Like the Anzick infant, the Kennewick Man’s genome proved that he was a direct ancestor of surviving Native Americans. The Ancient One was properly reburied and restored to the tribes.

Cook added: “We took a risk but it worked out. It was remarkable to work with Eske and we felt honored, relieved, and humbled to be able to resolve such an important case. We had oral stories that have passed down through the generations for thousands of years that we call coyote stories teaching stories. These stories were from our ancestors about living alongside woolly mammoths and witnessing a series of floods and volcanoes erupting. As a tribe, we have always embraced science but not all history is discovered through science.”

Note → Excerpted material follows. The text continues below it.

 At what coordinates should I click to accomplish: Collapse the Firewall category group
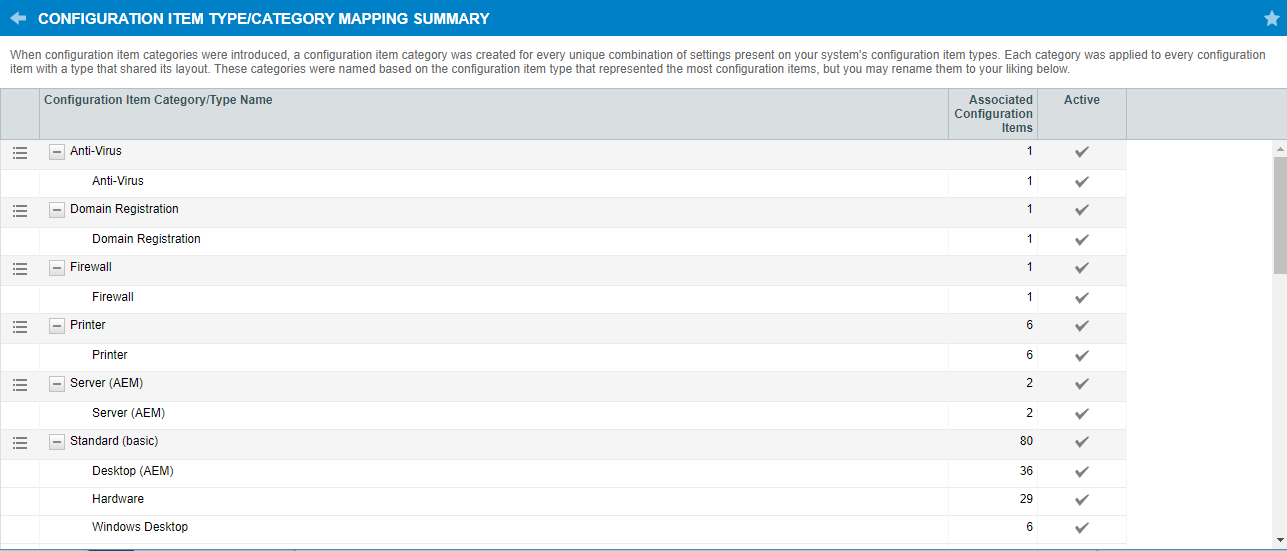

Professor Willerslev’s research has helped to pinpoint the beginnings of Spirit Cave, the world’s oldest natural mummy. The ancient human skeleton was discovered in 1940, but it wasn’t until 2018 that a remarkable discovery was made that revealed the mysteries of the Americas’ Ice Age people.

Spirit Cave, the Lovelock skeletons, the Lagoa Santa remains, an Inca mummy, and the oldest remains in Chilean Patagonia were all part of a research that genetically analyzed the DNA of a succession of renowned and contentious ancient remains across North and South America.

Scientists analyzed 15 ancient genomes from Alaska to Patagonia and were able to track the earliest humans’ migrations throughout the Americas at an ‘astonishing’ pace during the Ice Age, as well as how they interacted with one another during the millennia that followed.

The researchers not only determined that the bones in Spirit Cave belonged to a Native American, but they also disproved a long-held belief that a tribe known as Paleoamericans lived in North America before Native Americans. The Fallon Paiute-Shoshone Tribe, a tribe of Native Americans headquartered in Nevada, was given Spirit Cave for burial.

Professor Willerslev added: “Over the past decade human history has been fundamentally changed thanks to ancient genomic analysis and the incredible findings have only just begun.”